Winemaker Philippe Coquard knows that nothing goes better with winter’s biting winds than a warm fire and a glass of port, the fortified dessert wine favored by sophisticated palates. For Coquard, co-owner of Wollersheim Winery north of Madison, winter is a time for reflection and relaxation – and a bracing glass of the winery’s red or white port.
“In my younger days, I used to drink a lot of port as an aperitif wine while my friends were drinking mixed drinks,” says Coquard, who grew up in a winemaking family in France’s Beaujolais region. “Like anything made from the grapes, port was just a natural fit for my taste buds.”
Coquard began making his red port in 2001, starting with just five barrels. The winemaker now has 80 barrels aging in his cellars. White port was introduced in 2009 after Coquard and his wife Julie sampled some Muscat-based dessert wines while traveling in southern France. The first batch, offered in January 2010, sold out in a little over a month, he says.
“Port is a special wine because it’s a gentle wine that satisfies many senses.” Coquard adds. “It has some sweetness, yet it has depth because of the aging, and it has class and personality.”

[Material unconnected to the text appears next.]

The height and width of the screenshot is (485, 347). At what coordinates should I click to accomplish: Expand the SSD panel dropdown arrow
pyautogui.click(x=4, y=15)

Wollersheim’s red port is made from fully ripened blackish-red Foch grapes, while the white port is made from fragrant, white Muscat grapes. Both ports are produced through a short fermentation time of just a few days, after which brandy is added at 187 proof to stop the fermentation process, leaving some of the wine’s natural sweetness and fruitiness. Coquard ages his red port for 13 months in older American oak barrels, and white port for six months in older French oak barrels, each of which imparts different nuances to the finished wine.
“Our red port has a rich, smooth sweetness with notes of dried cherry and raisin, and our white port is sweet and aromatic and full of fruit with floral hints of peach,” he says.
Port originated in Portugal, specifically in the Douro Valley in the country’s northern provinces. The wine’s name derives from the city of Porto at the mouth of the Douro River. Port produced in Portugal utilizes any of five wine grapes, although Touriga Nacional, considered the country’s national grape, is preferred.
Port can be served relatively young, or it can be aged through the introduction of distilled spirits. The wine is now made in countries around the world.
Here is a brief guide to some ports worth sampling:
One of the best values is De Krans Cape Ruby Port ($13) from South Africa’s Klein Karoo. The blend of Tinta Barraca, Touriga Nacional and Souzão grapes offers a palate of sweet red fruits, chocolate and spices in a youthful, softly textured wine.
Hardy’s Whiskers Blake Classic Tawny Port ($14) is a non-vintage wine from Australia. It pours a brownish brick-red, with complex notes of toffee and caramel on the palate, balanced with apple, pear and even a little blood orange. It’s an excellent value for the price.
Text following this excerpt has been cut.